COLUMBUS - Whether they grow up on a dairy farm in the west, near the banks of the Ohio River down south or on the streets of Cleveland, there's something about Ohio State that beckons the state's best high school football players.

For those other schools that call Ohio home, it's a huge hurdle.

"For the most part, kids in Ohio dream about playing for Ohio State," said Akron coach J.D. Brookhart, who will lead his Zips against the 12th-ranked Buckeyes today. "It's not always an opportunity that's given to them, so this is a big game for them. There's a little extra incentive."

That motivation seldom results in a win. For years, the Buckeyes wouldn't risk their domination of the state by even thinking about playing an in-state opponent. Since that 58-year policy ended in 1992, Ohio State is 15-0 against its closest neighbors, by an average score of 34-12.

The Buckeyes play three Ohio opponents this year, the most they've played since the 1926 team took on Wittenberg, Wilmington and Ohio Wesleyan and won by a combined 100-7.

They opened with a 38-6 win against Youngstown State last week. Akron, out of the Mid-American Conference, debuted by beating Army 22-14 at Cleveland Browns Stadium.

What adds spice to in-state games is that so many players know guys on the other team, and the players at the smaller schools frequently feel they were overlooked by Ohio State. That may not just be a perception.

"Any time an Ohio team comes into Ohio State, they definitely want to feel that they can prove something," Buckeyes defensive lineman Vernon Gholston said. "We just have to be ready for it. They're a good football team."

But then he added, "They beat, uh, I'm not sure what they did last week." Told the Zips defeated Army, he added, "Did they? Well, we've got to be ready for that."

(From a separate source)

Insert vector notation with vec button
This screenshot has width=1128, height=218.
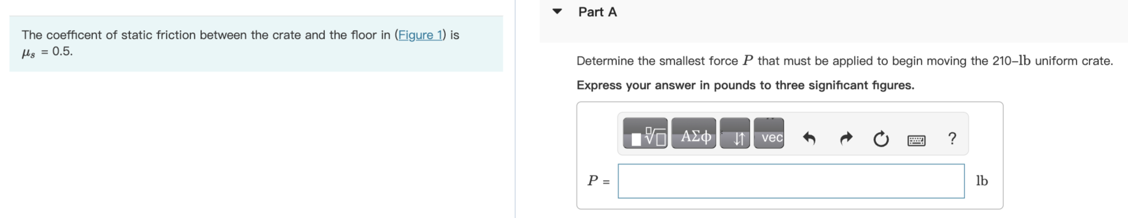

Akron gave the Buckeyes fits the only other time the teams have met in the last century. In Jim Tressel's first game as Ohio State's head coach exactly six years from today's meeting, the Zips never led but lost only 28-14.

That relatively close call, along with the hits the Big Ten has taken recently (a 2-5 bowl record, Michigan's stunning loss to Appalachian State and Minnesota falling to Bowling Green, another MAC team), has given the underdogs hope.

"Overall the gap's closing," said Brookhart, whose team is coming off a 5-7 season. "I think we're getting there. It takes some time as you're building a program to get everything that you want: the athletes, the character, the academics"

Both teams have plenty of room for improvement despite winning their first games.

First-time starter Todd Boeckman was steady (17 of 23 passing for 225 yards and two TDs) for Ohio State, but the ground game looked befuddled whenever it got close to the goal line. Chris "Beanie" Wells, billed as the latest in a long line of star running backs for the Buckeyes, had 46 yards on 16 carries.

On defense the Buckeyes didn't give up a touchdown but also didn't force a turnover.